Nimble Web Expert

Web extraction, search, and URL discovery using the Nimble CLI. Returns clean structured data from any website.

User request: $ARGUMENTS

Core principles

Route by intent first. Named site/domain → check for pre-built agent first (announce it out loud). Direct URL → nimble extract. Research/topic → nimble search. Discover/crawl URLs → nimble map or nimble crawl.
One command → present results → done. Run once with --transform "data.parsing" for agents. Show the data immediately as a table. Do NOT experiment, loop, or write Python to parse output.
Multiple inputs → always parallel. 2+ URLs/keywords/ASINs → &+wait. 6–20 → xargs -P. 20+ → Python asyncio script. See references/batch-patterns.md.
Escalate render tiers silently. Tier 1 → 2 → 3 → … without asking. Surface a decision only when all tiers fail and investigation tools are needed.
Never answer from training data. Live prices, current news, today's listings → always fetch via Nimble. If unavailable, say so.
AskUserQuestion at every meaningful choice. Header ≤12 chars, 2–4 options, label 1–5 words, recommended option first. Never present choices as numbered prose.
Save all outputs to .nimble/. Never leave extraction results in memory only.
If bash is denied, stop immediately. Show the command as text and wait.
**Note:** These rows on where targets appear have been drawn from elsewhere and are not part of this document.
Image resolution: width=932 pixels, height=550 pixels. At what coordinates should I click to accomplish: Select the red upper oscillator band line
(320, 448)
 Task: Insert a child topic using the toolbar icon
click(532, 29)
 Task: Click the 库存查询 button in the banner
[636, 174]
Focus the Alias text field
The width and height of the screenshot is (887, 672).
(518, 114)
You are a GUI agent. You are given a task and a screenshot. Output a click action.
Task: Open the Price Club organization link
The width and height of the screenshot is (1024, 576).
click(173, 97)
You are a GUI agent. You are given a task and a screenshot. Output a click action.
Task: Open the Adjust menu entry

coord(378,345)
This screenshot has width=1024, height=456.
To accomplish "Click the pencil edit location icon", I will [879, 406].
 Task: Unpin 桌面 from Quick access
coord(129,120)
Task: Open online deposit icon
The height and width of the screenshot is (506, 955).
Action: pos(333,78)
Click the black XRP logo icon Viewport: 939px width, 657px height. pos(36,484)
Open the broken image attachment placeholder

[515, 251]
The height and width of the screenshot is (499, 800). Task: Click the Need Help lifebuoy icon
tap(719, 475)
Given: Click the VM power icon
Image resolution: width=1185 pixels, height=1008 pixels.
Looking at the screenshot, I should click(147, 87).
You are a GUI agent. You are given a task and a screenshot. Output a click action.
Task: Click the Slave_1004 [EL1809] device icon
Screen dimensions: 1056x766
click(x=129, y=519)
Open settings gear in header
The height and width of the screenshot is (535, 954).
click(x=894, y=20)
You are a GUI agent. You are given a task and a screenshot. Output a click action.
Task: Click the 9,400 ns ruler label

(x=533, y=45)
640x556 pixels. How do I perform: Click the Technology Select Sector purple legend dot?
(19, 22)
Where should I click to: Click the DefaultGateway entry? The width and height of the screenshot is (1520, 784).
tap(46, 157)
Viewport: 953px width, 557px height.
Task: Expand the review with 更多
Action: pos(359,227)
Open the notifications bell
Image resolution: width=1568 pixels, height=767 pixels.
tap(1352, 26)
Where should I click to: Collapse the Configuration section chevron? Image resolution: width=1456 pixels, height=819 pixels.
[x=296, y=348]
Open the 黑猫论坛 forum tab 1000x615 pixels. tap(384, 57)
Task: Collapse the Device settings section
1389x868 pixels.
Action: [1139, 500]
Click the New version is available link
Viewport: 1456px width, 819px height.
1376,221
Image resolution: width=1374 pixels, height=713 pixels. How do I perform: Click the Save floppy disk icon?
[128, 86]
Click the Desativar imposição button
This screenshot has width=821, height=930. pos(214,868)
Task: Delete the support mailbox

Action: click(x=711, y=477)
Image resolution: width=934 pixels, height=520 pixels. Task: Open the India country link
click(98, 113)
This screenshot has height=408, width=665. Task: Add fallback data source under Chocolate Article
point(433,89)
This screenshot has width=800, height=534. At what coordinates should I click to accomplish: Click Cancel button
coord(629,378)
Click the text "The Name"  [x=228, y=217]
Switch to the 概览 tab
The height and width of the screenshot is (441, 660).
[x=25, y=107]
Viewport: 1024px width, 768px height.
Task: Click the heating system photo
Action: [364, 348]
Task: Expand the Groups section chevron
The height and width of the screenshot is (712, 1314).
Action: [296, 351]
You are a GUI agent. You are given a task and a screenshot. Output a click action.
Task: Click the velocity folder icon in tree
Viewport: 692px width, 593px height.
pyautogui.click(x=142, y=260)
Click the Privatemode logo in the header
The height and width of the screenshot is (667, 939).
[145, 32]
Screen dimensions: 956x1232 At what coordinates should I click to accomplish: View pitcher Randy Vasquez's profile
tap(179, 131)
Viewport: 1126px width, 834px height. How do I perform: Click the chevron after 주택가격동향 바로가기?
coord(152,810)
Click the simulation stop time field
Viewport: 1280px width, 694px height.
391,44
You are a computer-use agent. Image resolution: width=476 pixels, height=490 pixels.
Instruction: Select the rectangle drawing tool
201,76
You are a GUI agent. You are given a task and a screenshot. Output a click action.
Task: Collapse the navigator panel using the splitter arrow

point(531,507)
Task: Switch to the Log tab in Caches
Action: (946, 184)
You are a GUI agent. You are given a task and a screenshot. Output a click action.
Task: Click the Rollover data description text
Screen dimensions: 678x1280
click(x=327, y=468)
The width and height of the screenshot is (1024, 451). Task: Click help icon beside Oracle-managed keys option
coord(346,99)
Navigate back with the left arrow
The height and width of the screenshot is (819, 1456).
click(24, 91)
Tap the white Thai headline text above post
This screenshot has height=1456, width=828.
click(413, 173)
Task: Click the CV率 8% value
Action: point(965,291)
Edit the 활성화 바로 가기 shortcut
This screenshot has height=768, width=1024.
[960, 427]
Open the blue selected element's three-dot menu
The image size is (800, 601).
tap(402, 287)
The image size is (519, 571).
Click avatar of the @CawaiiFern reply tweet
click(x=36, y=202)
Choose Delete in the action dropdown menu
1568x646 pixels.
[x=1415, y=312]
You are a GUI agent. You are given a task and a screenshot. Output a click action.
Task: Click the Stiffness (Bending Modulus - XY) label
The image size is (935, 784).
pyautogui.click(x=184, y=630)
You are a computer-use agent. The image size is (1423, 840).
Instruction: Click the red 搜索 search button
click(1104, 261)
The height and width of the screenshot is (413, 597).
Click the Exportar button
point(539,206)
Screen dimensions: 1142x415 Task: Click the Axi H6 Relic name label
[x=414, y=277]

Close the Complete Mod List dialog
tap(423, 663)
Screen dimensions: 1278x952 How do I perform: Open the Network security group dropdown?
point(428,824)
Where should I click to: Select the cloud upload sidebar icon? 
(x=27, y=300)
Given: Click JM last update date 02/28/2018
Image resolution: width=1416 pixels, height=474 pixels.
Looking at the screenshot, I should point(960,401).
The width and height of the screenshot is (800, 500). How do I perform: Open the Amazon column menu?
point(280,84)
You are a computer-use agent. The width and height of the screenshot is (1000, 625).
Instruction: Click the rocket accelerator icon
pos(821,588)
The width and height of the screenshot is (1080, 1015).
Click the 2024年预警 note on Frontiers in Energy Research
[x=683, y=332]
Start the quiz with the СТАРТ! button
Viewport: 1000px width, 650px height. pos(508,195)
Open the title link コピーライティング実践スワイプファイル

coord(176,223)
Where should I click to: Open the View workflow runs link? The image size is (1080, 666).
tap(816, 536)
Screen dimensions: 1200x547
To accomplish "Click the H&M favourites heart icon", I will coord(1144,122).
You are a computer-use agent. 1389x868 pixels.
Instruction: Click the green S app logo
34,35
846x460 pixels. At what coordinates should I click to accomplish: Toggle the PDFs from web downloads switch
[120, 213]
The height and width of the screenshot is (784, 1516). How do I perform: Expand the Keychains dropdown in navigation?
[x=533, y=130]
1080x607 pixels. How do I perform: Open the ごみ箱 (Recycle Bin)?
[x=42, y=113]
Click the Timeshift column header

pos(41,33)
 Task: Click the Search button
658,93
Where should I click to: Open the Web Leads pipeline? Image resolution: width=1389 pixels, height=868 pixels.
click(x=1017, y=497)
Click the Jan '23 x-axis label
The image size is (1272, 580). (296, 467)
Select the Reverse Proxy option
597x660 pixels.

Never retry with dangerouslyDisableSandbox.

Skill ecosystem

Skill	Best for	Key commands
nimble-web-expert (this skill)	Real-time data — fetch any URL, search, map, crawl, run existing agents	`extract`, `search`, `map`, `crawl`, `agent run`
nimble-agent-builder	Build reusable agents — create, refine, publish named extraction templates	CLI: `generate`, `get-generation`, `publish`

Hand off to nimble-agent-builder only when all of these are true: the user has signalled a recurring/scheduled need, the pattern is repetitive (same site, same fields), and they've seen and approved the results. Don't ask after every extract — only when language clearly signals a recurring workflow ("I want to do this every day", "build me a pipeline", "make this reusable").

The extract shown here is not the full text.